Tomikawa et al. [60] treated two cancer patients with 0.4 T MRI guidance. MRI-visible fiducials were placed on the breast, and the images were registered to the patient for navigation. A 3D model of the tumor was created and targeted with a needle for visible dye injection. The dye was used to indicate the dissection line (Fig. 62.9). Post-resection MRI and specimen mammography were performed. Both patients had negative margins upon histology.
Fig. 62.9
(a) The bilateral breast MRI, performed with patients in the prone position, used for preoperative staging of lesions before breast-conserving treatment and for synchronous tumors.

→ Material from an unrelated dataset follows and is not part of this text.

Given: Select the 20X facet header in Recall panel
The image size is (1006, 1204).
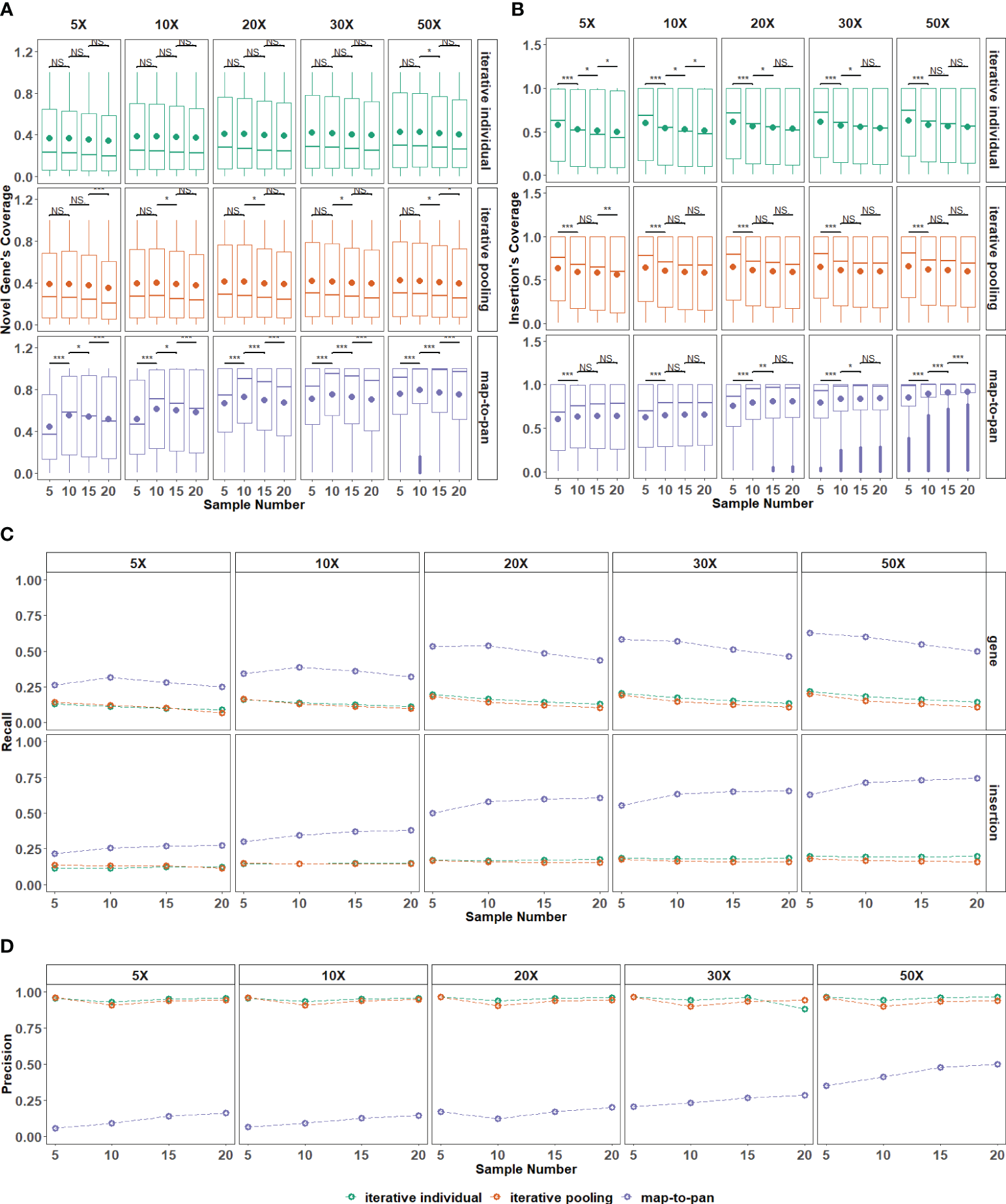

The red arrow shows the cancer lesion. (b) The MRI examination with the patient in the supine position for making the MRI shell. (c) The MRI with the patient in the supine position shows the same lesion as seen in (a) (red arrow). The blue arrow shows the needle biopsy scar. (d) The MRI shell designed for the resection line. Red arrow, cancer lesion; black arrow, resection line; blue arrow, needle biopsy scar; purple arrow, old biopsy scar. (e) With the patient under general anesthesia, the dye is injected into the patient’s breast through the shell pores on the determined resection line 1 cm away from the tumor border. (f) The appearance of the breast after dye injection. Red arrow, cancer lesion; black arrow, resection line; blue arrow, needle biopsy scar; purple arrow, old biopsy scar; red cross, isotope sentinel point (Reproduced from Abe et al. [59])
Intraoperative (Non-MR-Guided) Adjuvant and Competitive Guidance Modalities for Lumpectomy
Intraoperative Ultrasound (IOUS)-Guided Lumpectomy
In contrast to MRI, US is portable, affordable, and – recently – readily available in the operating room. The sensitivity of US is, however, much lower than that of MRI. In one surveillance study for high-risk breast cancer, sensitivity was reported to be 40 and 97.2 % for US and MRI, respectively [68]. Efforts to guide breast lumpectomy of nonpalpable lesions with IOUS date back more than 30 years [69]. Incremental improvement of technique and outcome assessment is ongoing.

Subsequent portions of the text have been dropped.